───── Dataset excerpts ─────
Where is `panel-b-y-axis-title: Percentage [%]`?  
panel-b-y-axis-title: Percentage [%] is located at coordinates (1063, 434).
─────
───── Dataset excerpts ─────
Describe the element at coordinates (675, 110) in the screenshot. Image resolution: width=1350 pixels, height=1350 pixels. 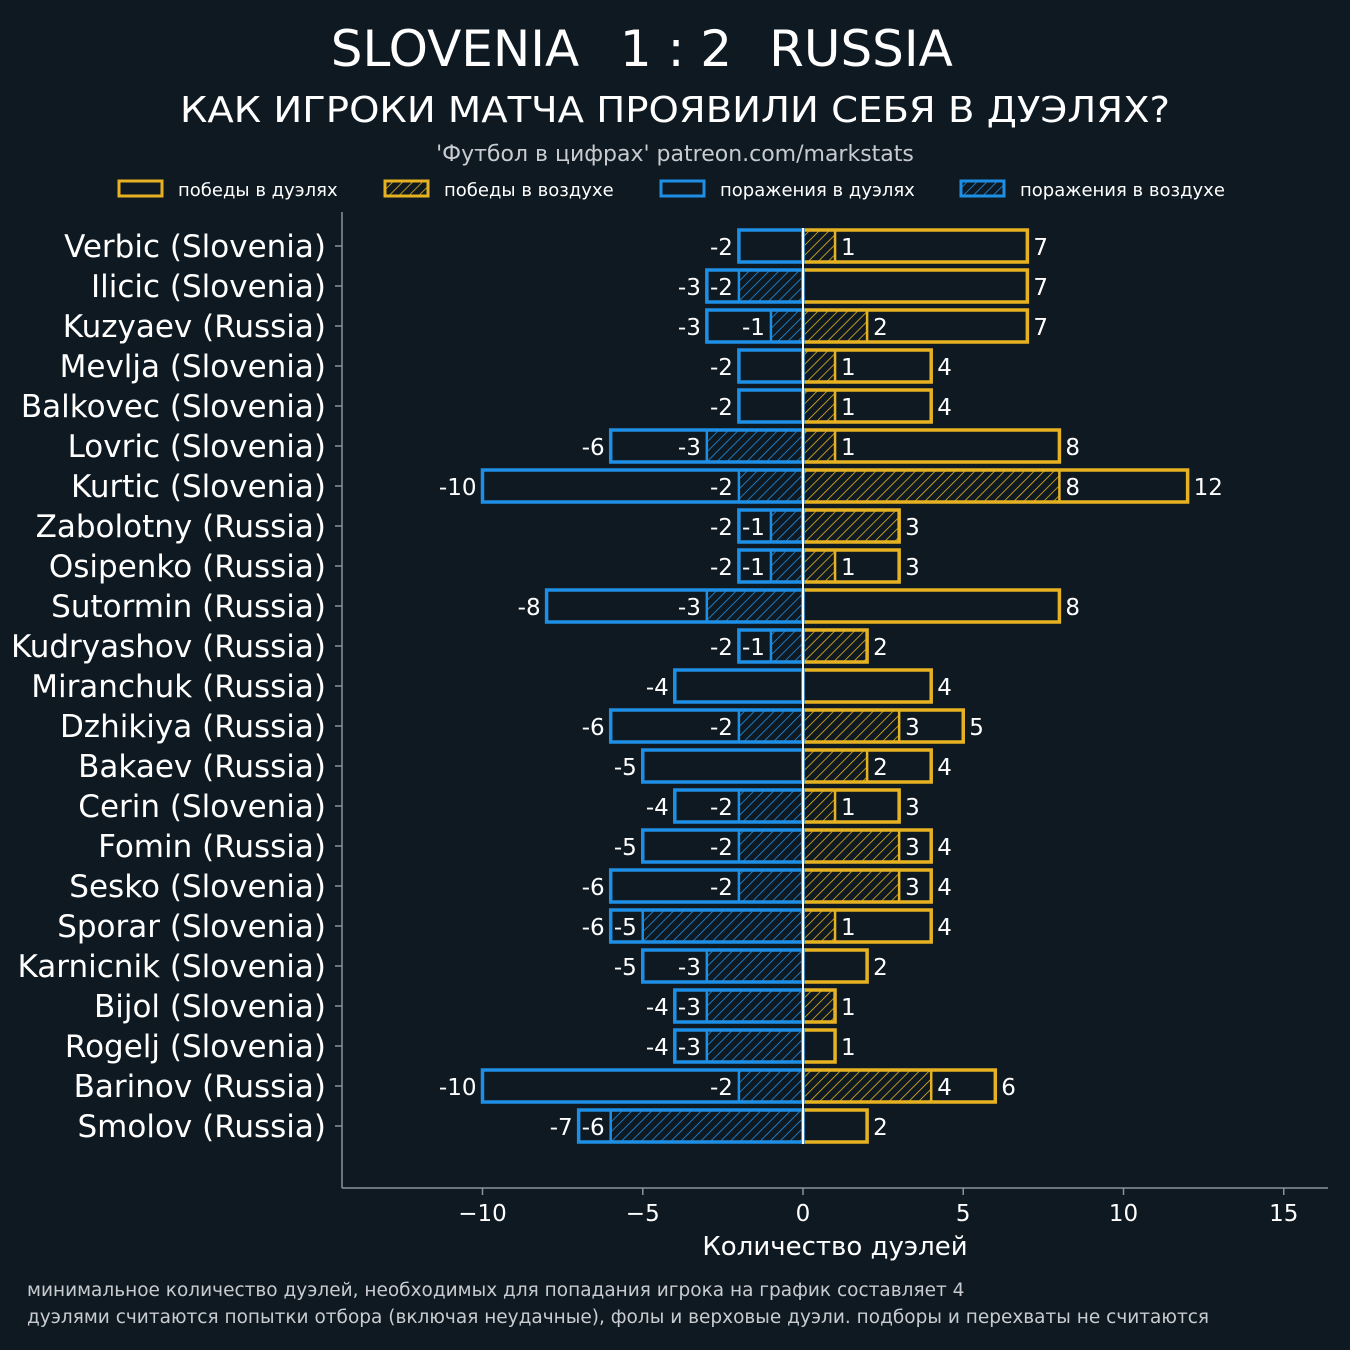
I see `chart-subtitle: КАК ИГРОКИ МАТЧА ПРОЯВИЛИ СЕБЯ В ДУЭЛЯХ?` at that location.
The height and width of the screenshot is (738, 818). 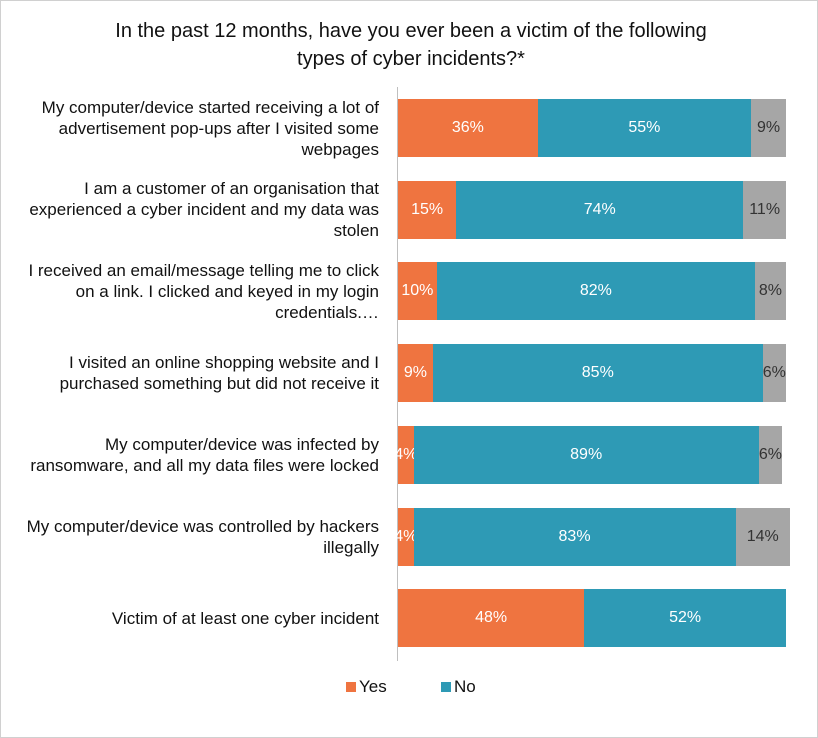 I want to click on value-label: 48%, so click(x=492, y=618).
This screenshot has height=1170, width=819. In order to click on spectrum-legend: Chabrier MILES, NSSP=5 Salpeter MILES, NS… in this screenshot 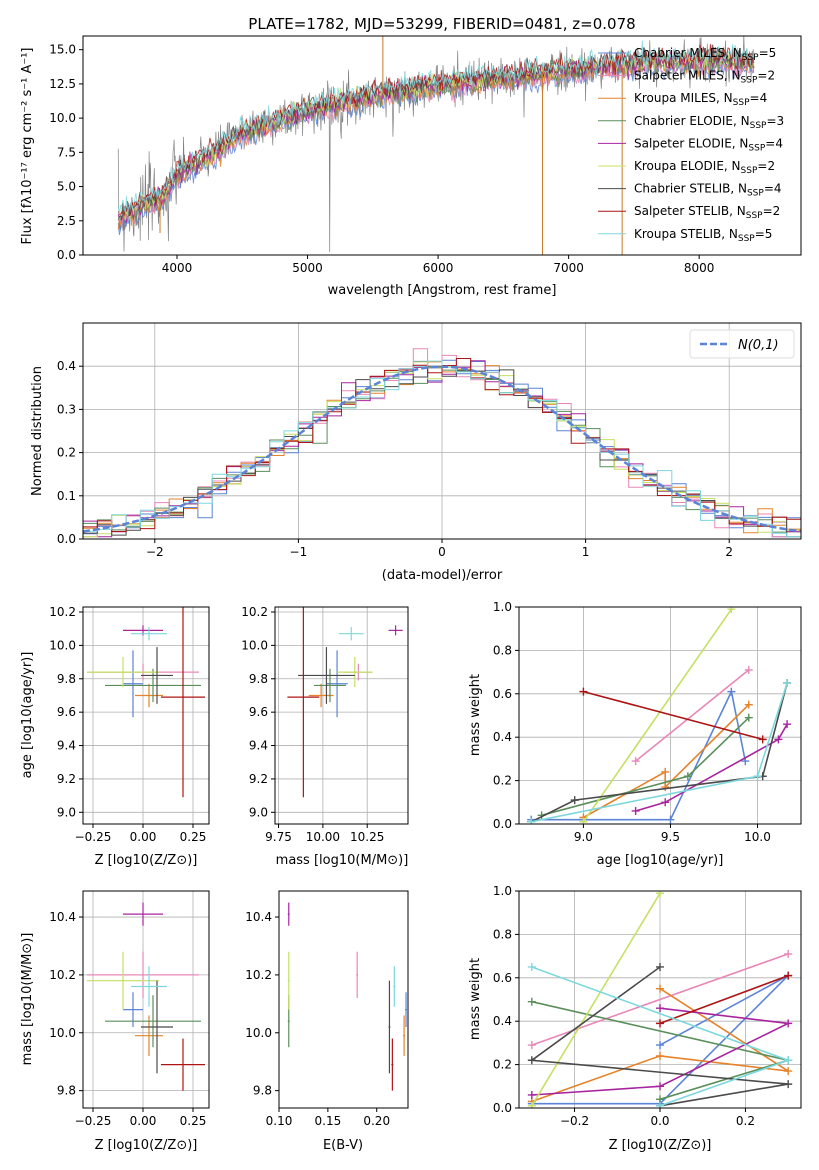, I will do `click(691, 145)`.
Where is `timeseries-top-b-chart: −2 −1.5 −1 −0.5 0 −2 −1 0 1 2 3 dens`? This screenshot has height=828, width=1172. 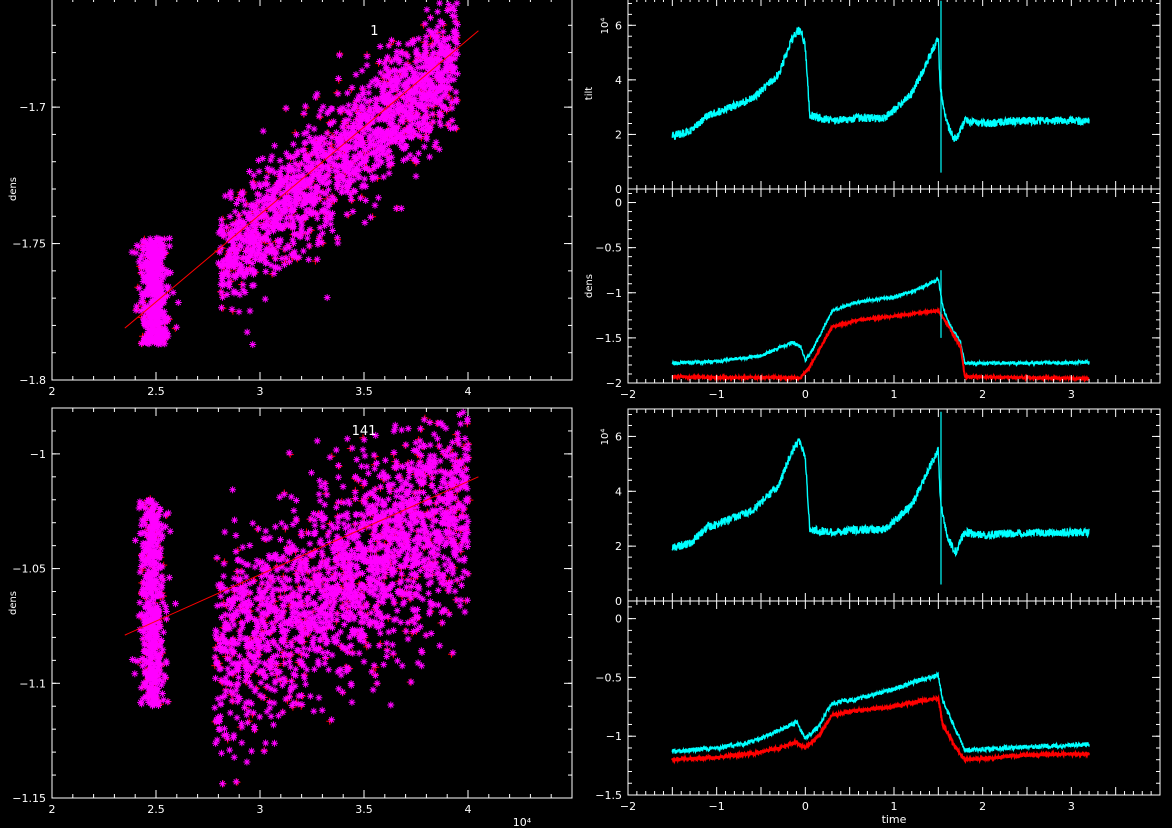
─────
● Task description
Show each line from the material above that contains the string "axis".

● Task output
Where is `panel-b-y-axis-title: Percentage [%]`?  
panel-b-y-axis-title: Percentage [%] is located at coordinates (1063, 434).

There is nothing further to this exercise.